Thursday, October 24, 2013

Raising Oysters in Baltimore's Inner Harbor to Engage the Community

This article from the Baltimore Sun highlights how another city is engaging people in its waterfront through the use of oysters. Mass Oyster has been able to initiate a smaller educational initiative at the New England Aquarium, but there is a larger opportunity to give people an opportunity to become caretakers of a portion of the Harbor.  Think about it, that thin skim of oil around the dock is going to be of a lot greater concern if you are hosting 100 oysters for the Summer. 

 



volunteer Baltimore Maryland Inner Harbor Oyster
Mikey Francis, a senior at Digital Harbor




Planting time in Baltimore harbor

Students, adult volunteers raise oysters to help ailing Patapsco

October 15, 2013|Tim Wheeler
 

Baltimore's harbor may be too funky for swimming or fishing, but maybe a little gardening can help.
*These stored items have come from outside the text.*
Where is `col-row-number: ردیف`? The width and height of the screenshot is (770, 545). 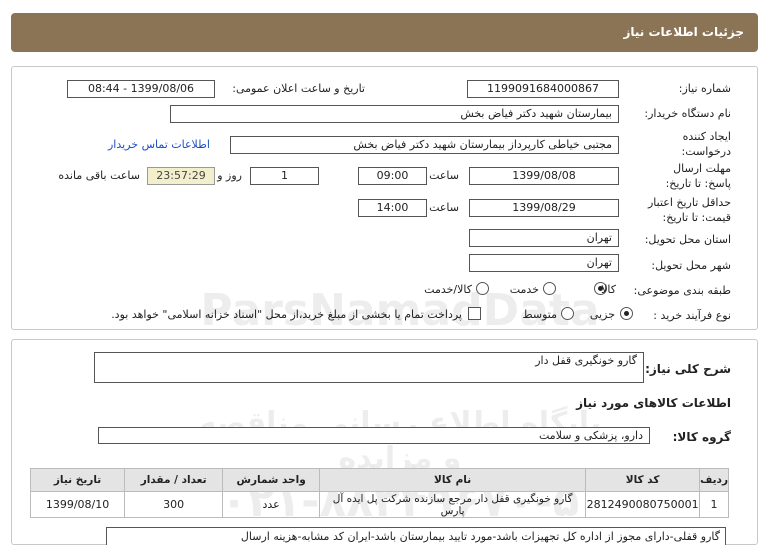 col-row-number: ردیف is located at coordinates (714, 480).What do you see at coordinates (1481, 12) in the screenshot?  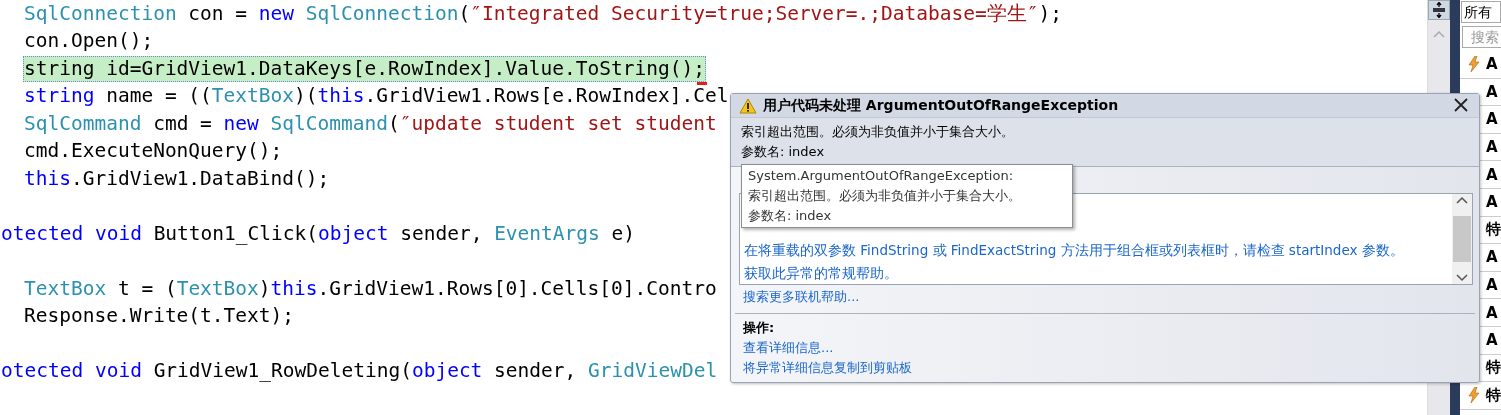 I see `filter-dropdown: 所有` at bounding box center [1481, 12].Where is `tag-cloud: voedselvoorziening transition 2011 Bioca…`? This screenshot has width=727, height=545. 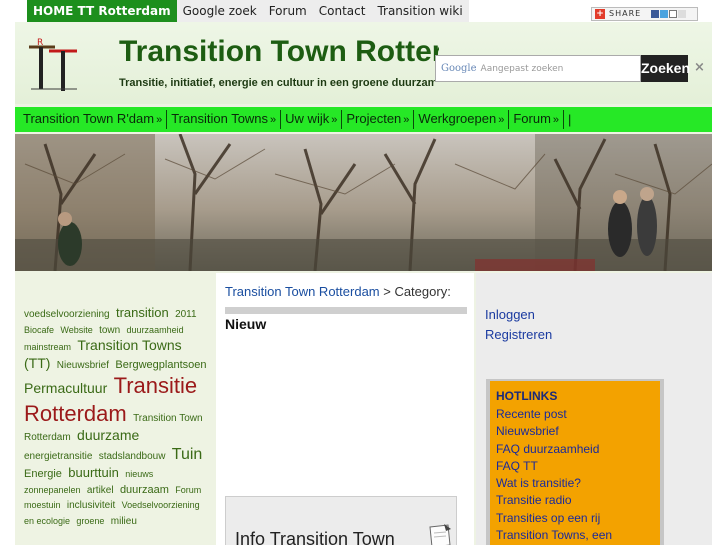
tag-cloud: voedselvoorziening transition 2011 Bioca… is located at coordinates (117, 416).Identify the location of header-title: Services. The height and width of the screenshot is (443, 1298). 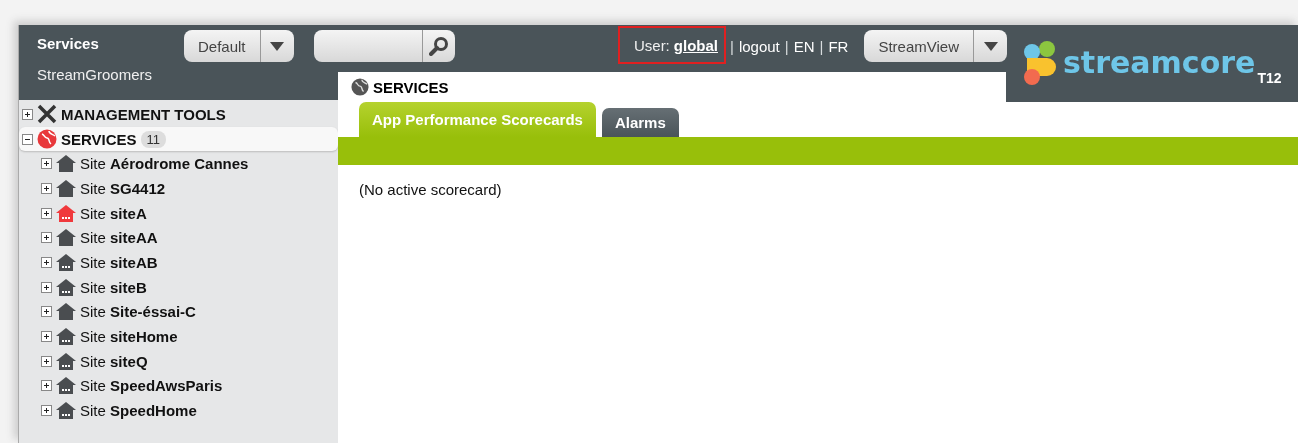
(68, 44).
Students from two city schools and some adult volunteers gathered at the National Aquarium Tuesday to "plant" some oysters in the Inner Harbor - not for eating but to try to improve the health of the ailing water body
 
"This is the first time anyone has tried planting this number of oysters in the Inner Harbor," said Adam Lindquist, coordinator of the Healthy Harbor campaign, an ambitious initiative aimed at making the Northwest and Middle branches of the Patapsco River swimmable and fishable by 2020.
 
map of Patapsco River in Maryland
Map of Patapsco River emptying into Baltimore Harbor
 
 
It's not the first oyster "garden" started in the harbor, but it's a step up from the small classroom projects performed to date. The 10 cages of baby oysters put in the dark water by the USS Torsk submarine today are the first wave of what is expected to be about 37,000 bivalves planted in five spots around the harbor this fall.
 
They're to be tended through the fall and winter by volunteers from several businesses that are members of the Waterfront Partnership, a sponsor of the Healthy Harbor campaign and the oyster gardening effort. The partnership teamed up with the Chesapeake Bay Foundation, which has been coordinating oyster gardening elsewhere around the bay and furnished the oysters, cages and technical know-how for this project. "Businesses have always been very supportive of the Healthy Harbor initiative," Lindquist said. "They've been asking us for opportunities to do more than go out one time a year and plant trees around the harbor."
 
Youngsters from the Green School, an elementary in Northeast Baltimore, attended the kickoff to explain how oysters help clean the water and support fish and other aquatic life. Fifth grader Ellie Cohen said she and her classmates had raised oysters in the harbor at the Living Classroom Foundation in Fells Point and took field trips to learn how the bivalves help the bay by filtering water.
 
"We had to dissect them in class," she said, adding that after that experience she's lost all interest in ever eating one.
 
Older students from Digital Harbor High School helped the adult volunteers assemble the wire cages in which the baby oysters are to be raised.  One of those on hand to try her hand at gardening was Rachel Duncan, who works nearby at the Constellation Energy offices on Pratt Street.
 
"This is my first exposure to oysters besides eating them,'' said Duncan, who's originally from Austin, Tex. "I learned a lot from the kids."
 
Other businesses whose employees volunteered included Brown Advisory, Legg Mason and T. Rowe Price. The adult volunteers will be expected to go out every month and clean the cages off.  After nine months, the cages will be pulled up one last time and the bivalves transferred to an underwater oyster sanctuary by Fort Carroll in the mouth of the Patapsco River.
 
The first oyster cages were placed just a short distance from a batch of floating wetlands the Waterfront Partnership also had built and placed.
 
This is just like the floating wetlands," Lindquist said.  "It’s a great way to engage people and the public about the value of the harbor and the ecosystem that is there if you just give it a chance."
 
Just as with the wetland floats, Lindquist said he expected the oyster cages will attract fish and other aquatic creatures and help soak up some of the nutrients in the harbor water that contribute to its warm-weather algae blooms. But he said he and other leaders of the cleanup effort were under no illusions about the impact of such demonstrations on the harbor, one of the most polluted spots in the entire bay.
 
"The bottom line is no amount of floating wetlands and no amount of oyster cages is going to make our harbor swimmable," he said. "The ultimate solution," he said, requires dealing with polluted runoff from city and suburban streets and parking lots, cleaning up the trash in the water and fixing the region's leaky sewage system.